# [WORK TO BE COMPLETED]
What you produce should be the lines from the line containing "The image size is (852, 821)." through the last line below, both ends included, reproduced exactly and without pictures.

PROVIDED RECORDS below:

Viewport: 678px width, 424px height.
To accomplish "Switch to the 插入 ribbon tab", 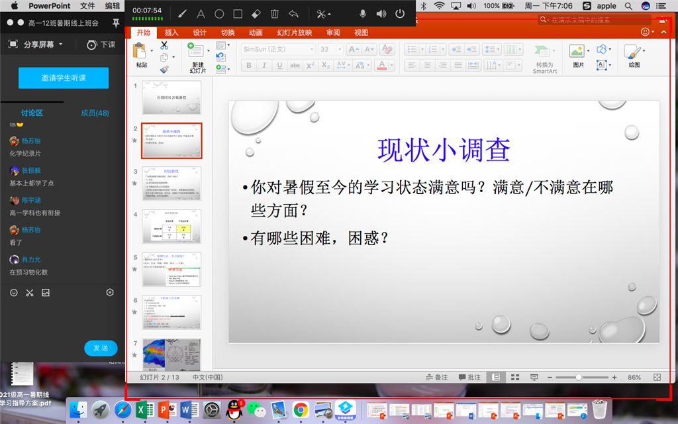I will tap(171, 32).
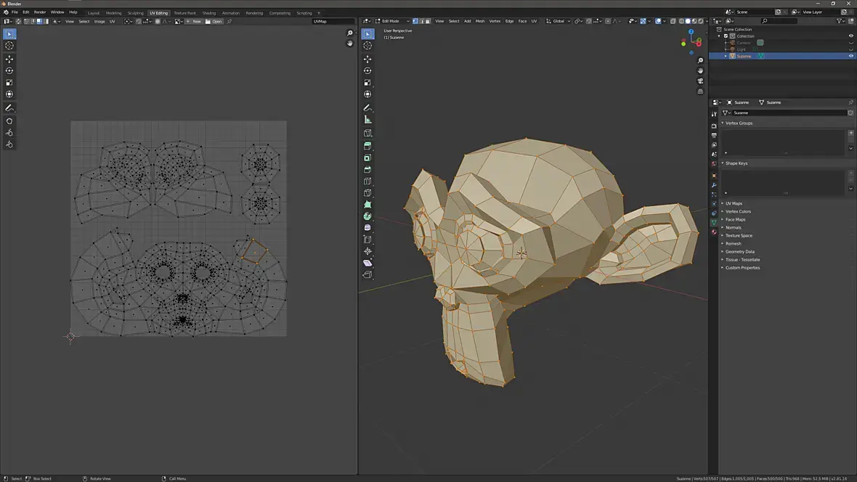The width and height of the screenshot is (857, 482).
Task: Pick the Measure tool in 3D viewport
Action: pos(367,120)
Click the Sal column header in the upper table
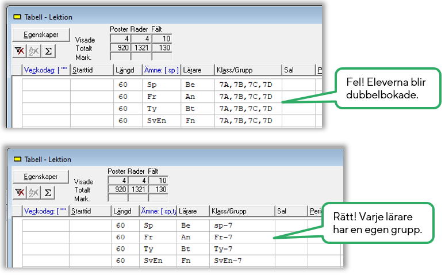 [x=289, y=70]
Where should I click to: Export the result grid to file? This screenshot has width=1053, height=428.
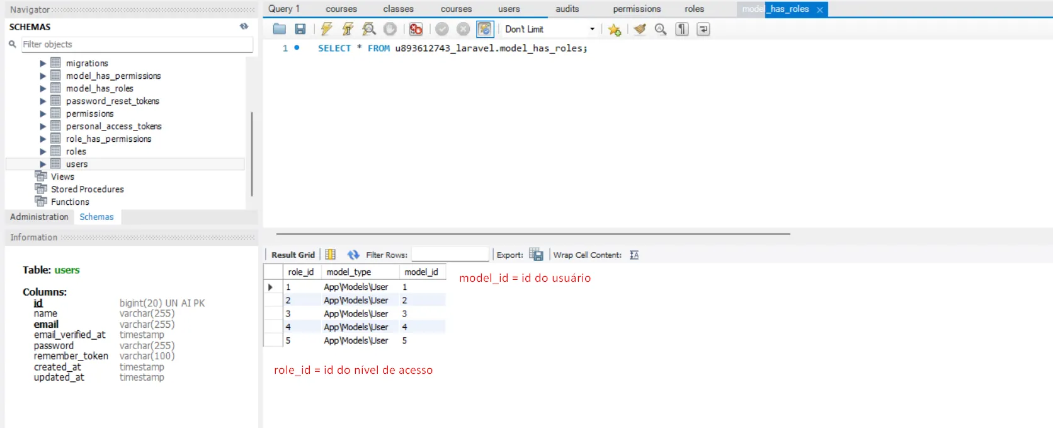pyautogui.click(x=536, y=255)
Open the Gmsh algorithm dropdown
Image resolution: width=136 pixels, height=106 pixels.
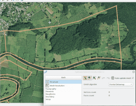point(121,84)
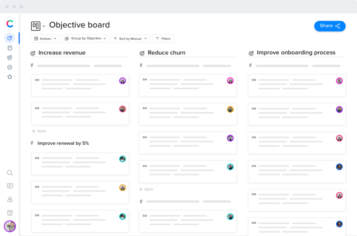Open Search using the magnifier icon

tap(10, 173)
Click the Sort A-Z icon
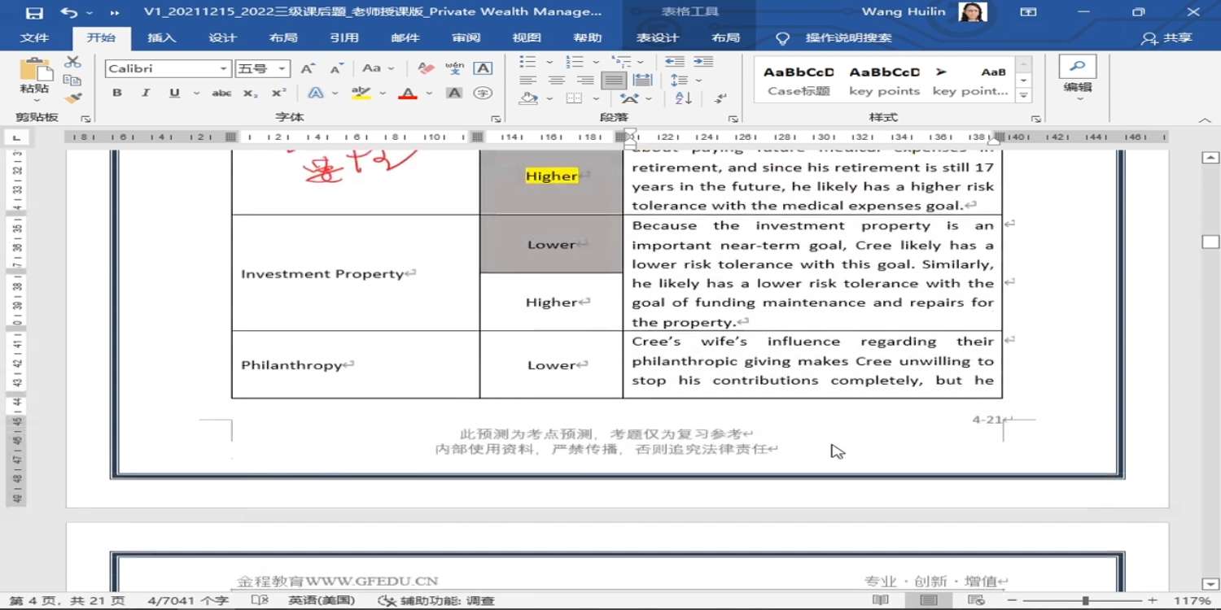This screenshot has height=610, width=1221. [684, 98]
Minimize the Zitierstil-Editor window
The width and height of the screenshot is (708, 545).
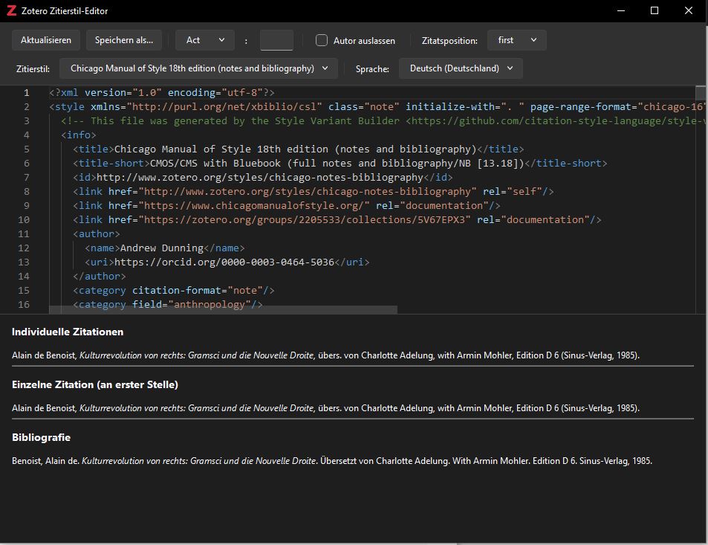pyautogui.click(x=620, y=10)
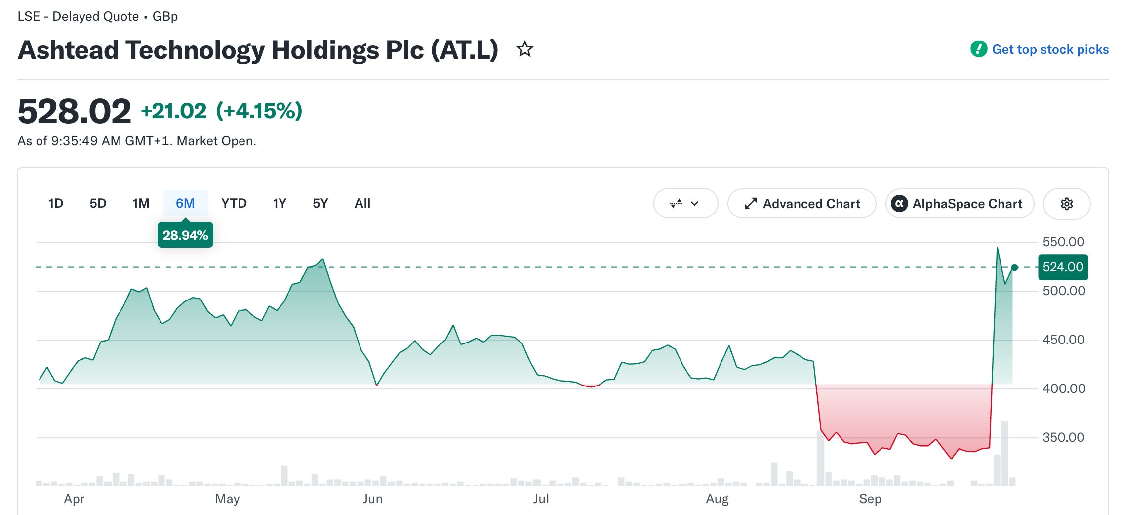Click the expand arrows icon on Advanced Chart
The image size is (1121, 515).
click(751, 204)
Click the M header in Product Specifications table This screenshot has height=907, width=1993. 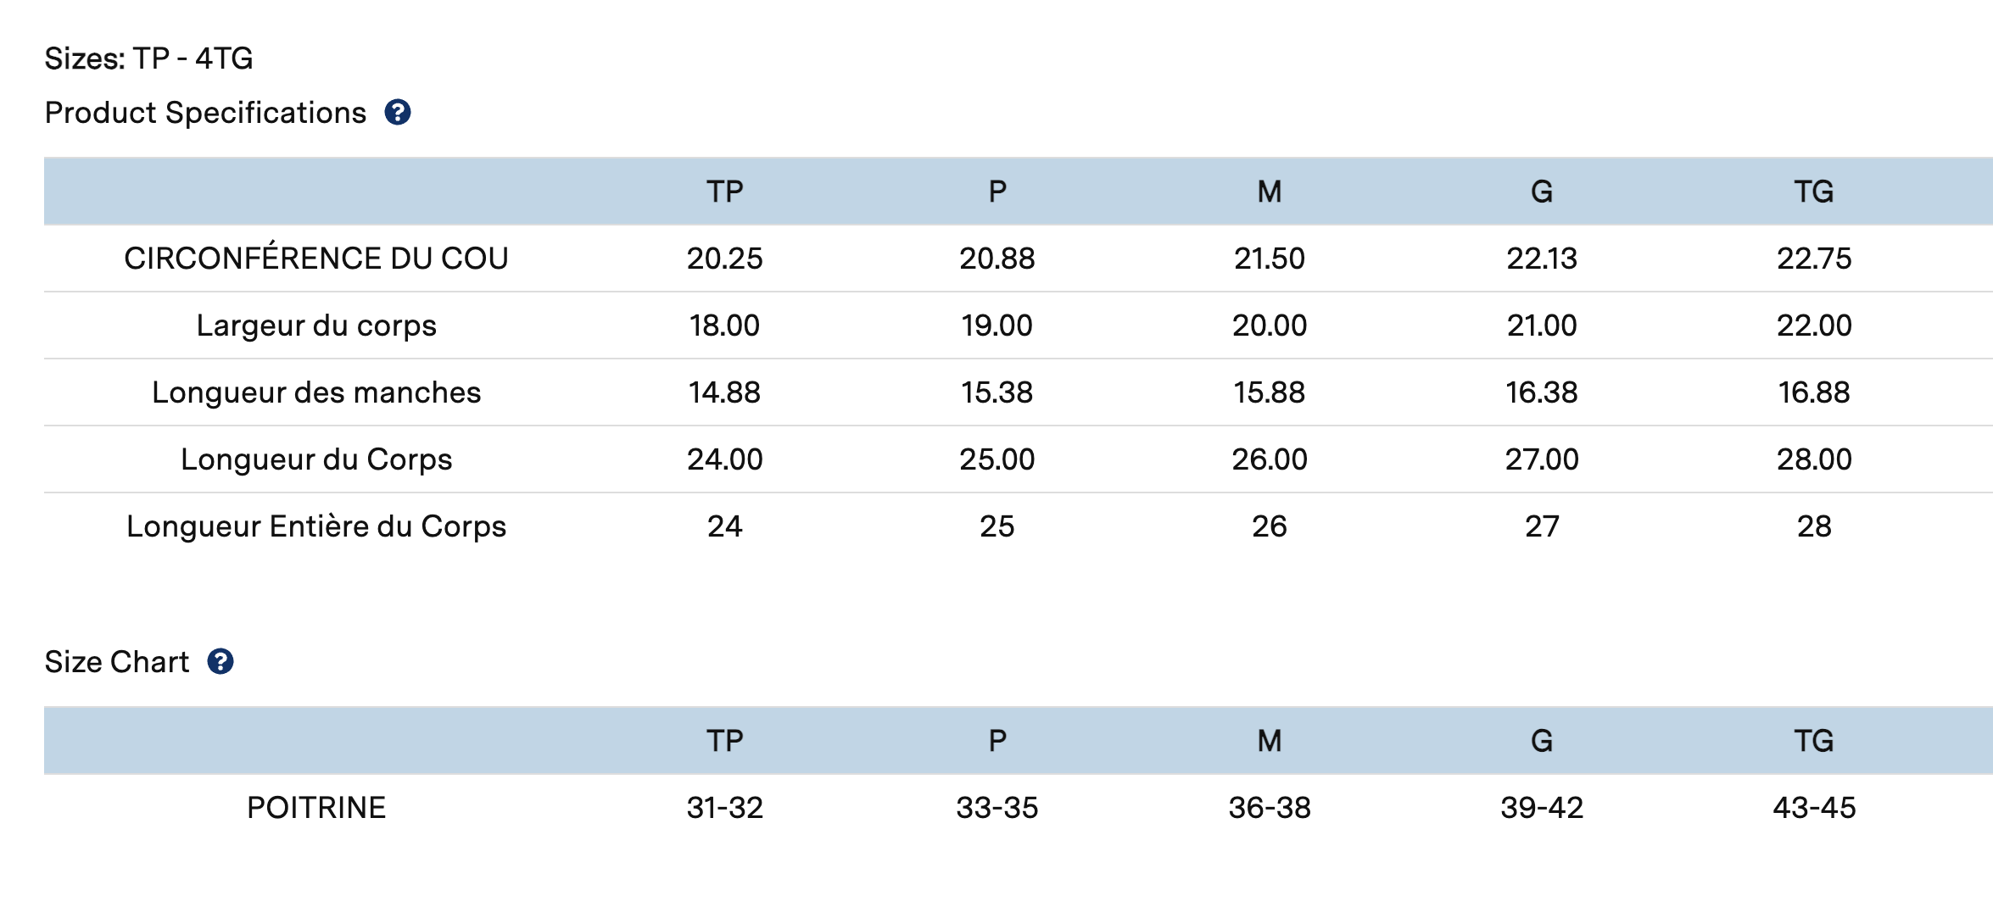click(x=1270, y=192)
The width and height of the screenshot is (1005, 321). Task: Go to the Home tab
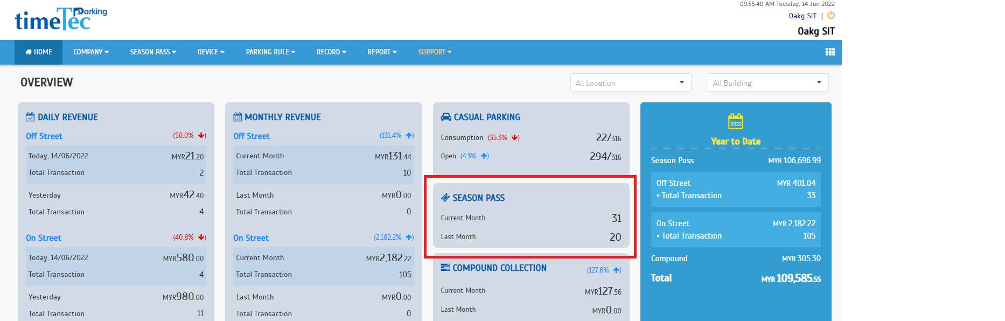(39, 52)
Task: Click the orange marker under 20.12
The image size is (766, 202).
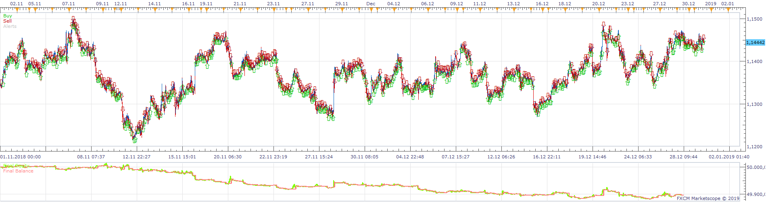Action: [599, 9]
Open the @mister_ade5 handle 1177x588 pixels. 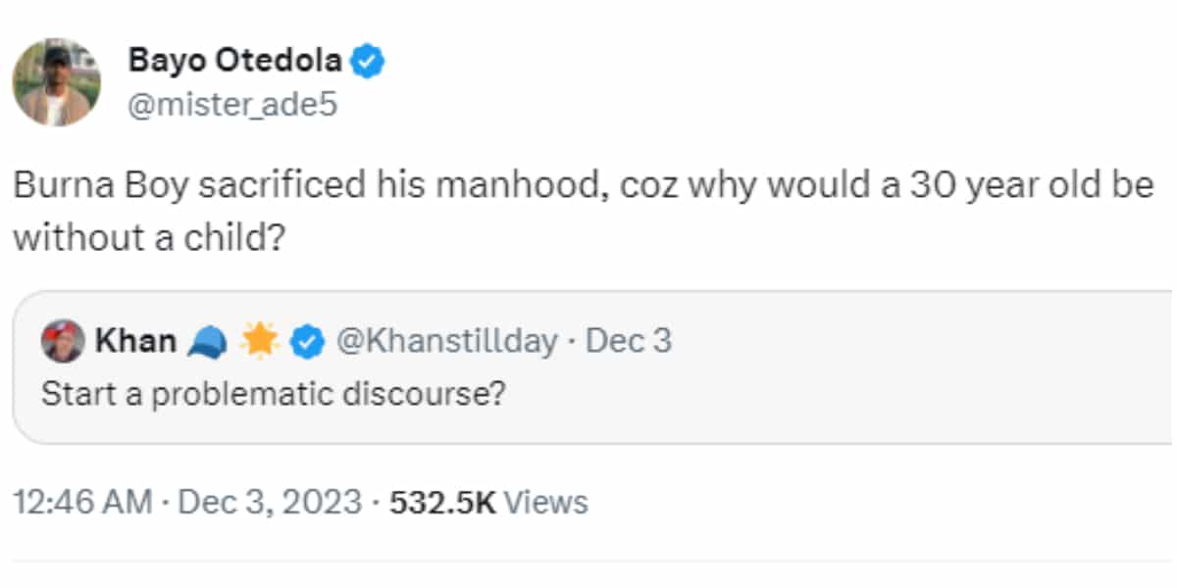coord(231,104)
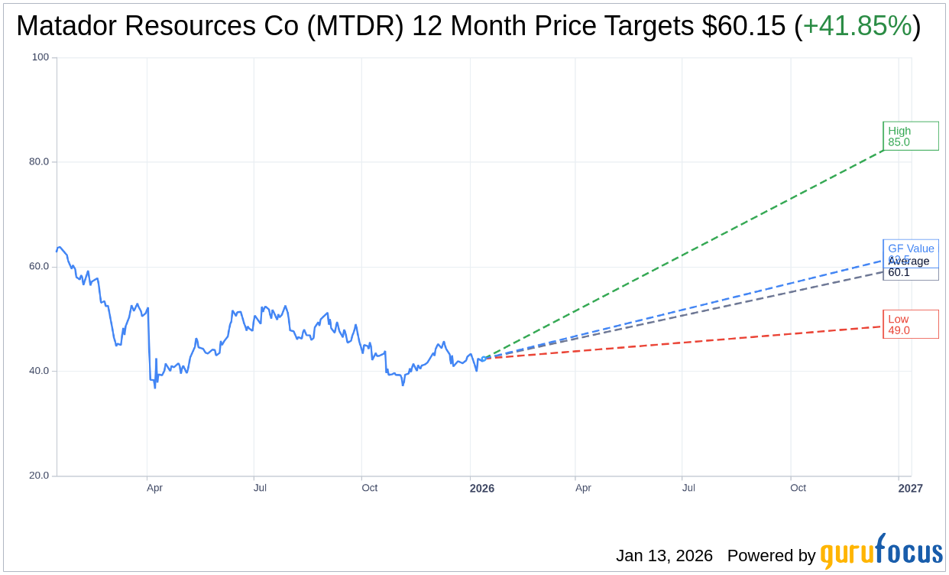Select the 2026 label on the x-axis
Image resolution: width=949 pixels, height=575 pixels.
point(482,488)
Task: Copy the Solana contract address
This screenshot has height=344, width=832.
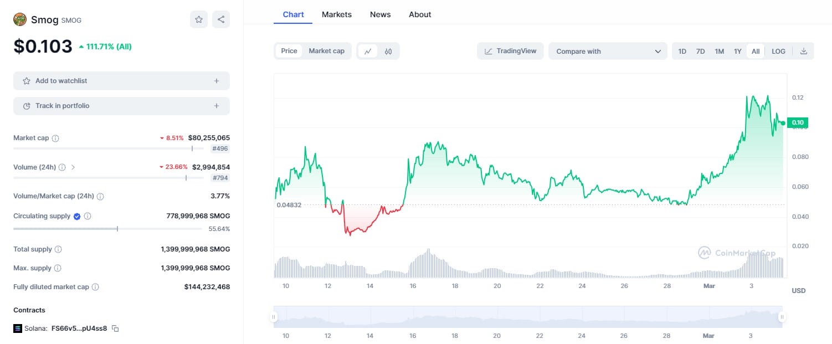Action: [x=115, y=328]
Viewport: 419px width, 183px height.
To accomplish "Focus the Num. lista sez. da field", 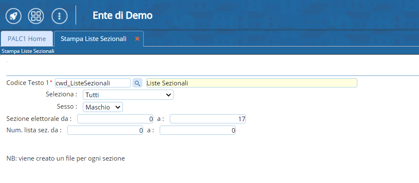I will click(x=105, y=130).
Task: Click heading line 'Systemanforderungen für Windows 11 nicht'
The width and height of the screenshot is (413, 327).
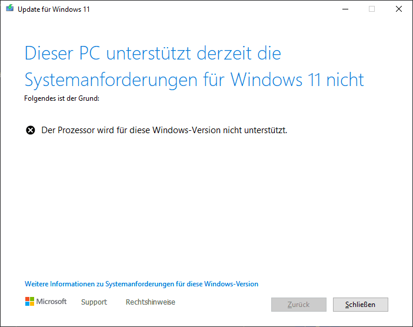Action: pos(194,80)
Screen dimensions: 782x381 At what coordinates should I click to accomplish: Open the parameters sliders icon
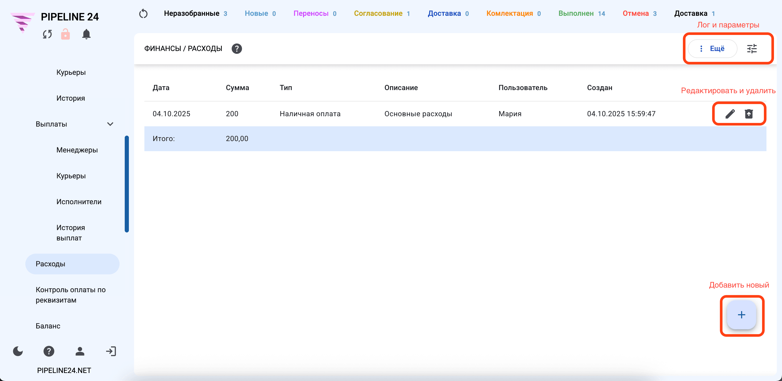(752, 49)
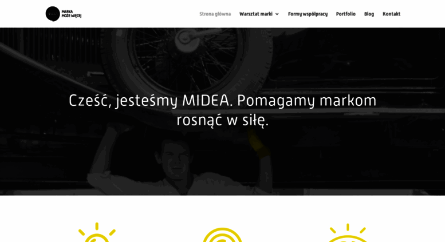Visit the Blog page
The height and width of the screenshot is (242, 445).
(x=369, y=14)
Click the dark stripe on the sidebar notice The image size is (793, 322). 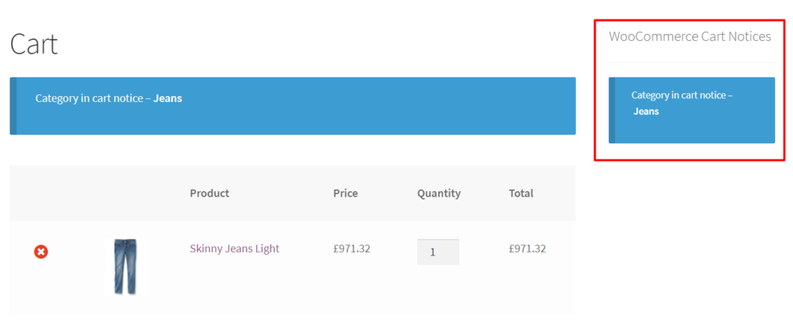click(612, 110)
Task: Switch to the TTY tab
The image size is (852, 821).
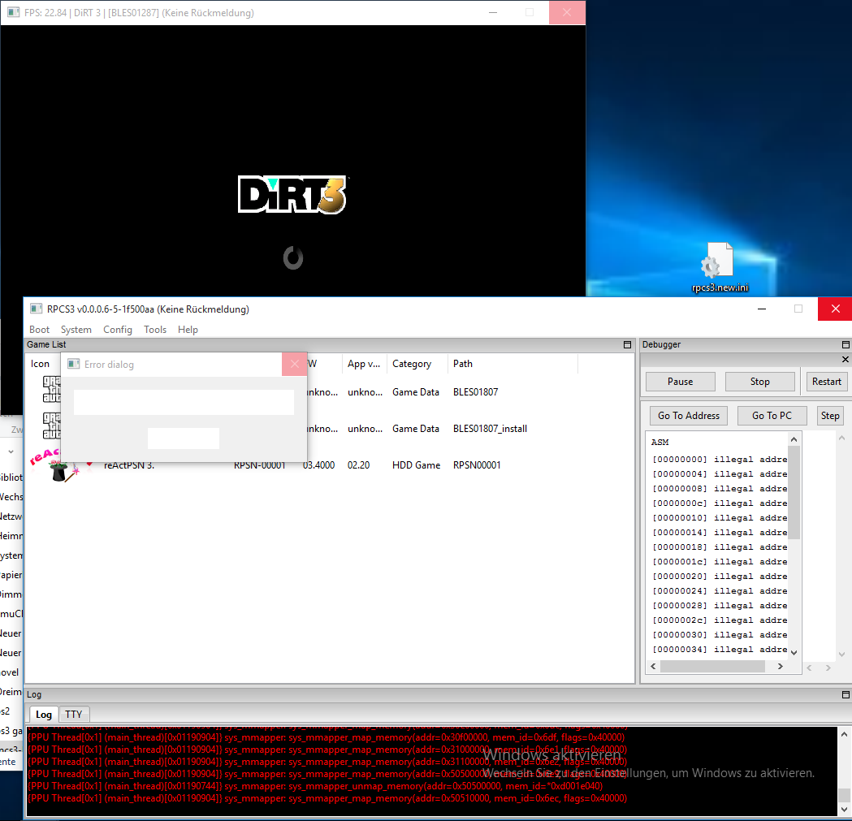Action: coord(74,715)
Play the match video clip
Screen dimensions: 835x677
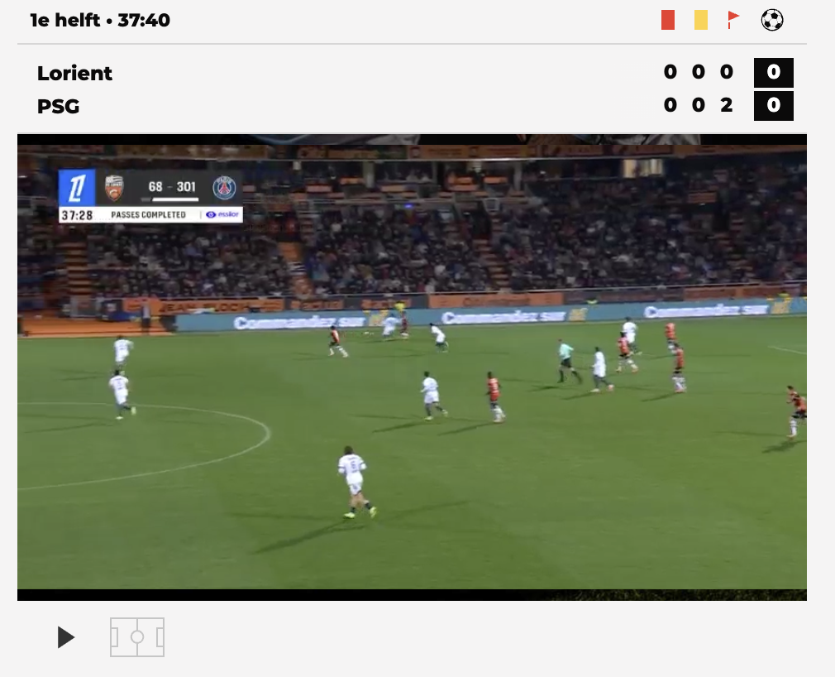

End of PROVIDED RECORDS.

# [REPLY TO THE EXERCISE]
The image size is (852, 821).
Action: coord(74,715)
Play the match video clip
Screen dimensions: 835x677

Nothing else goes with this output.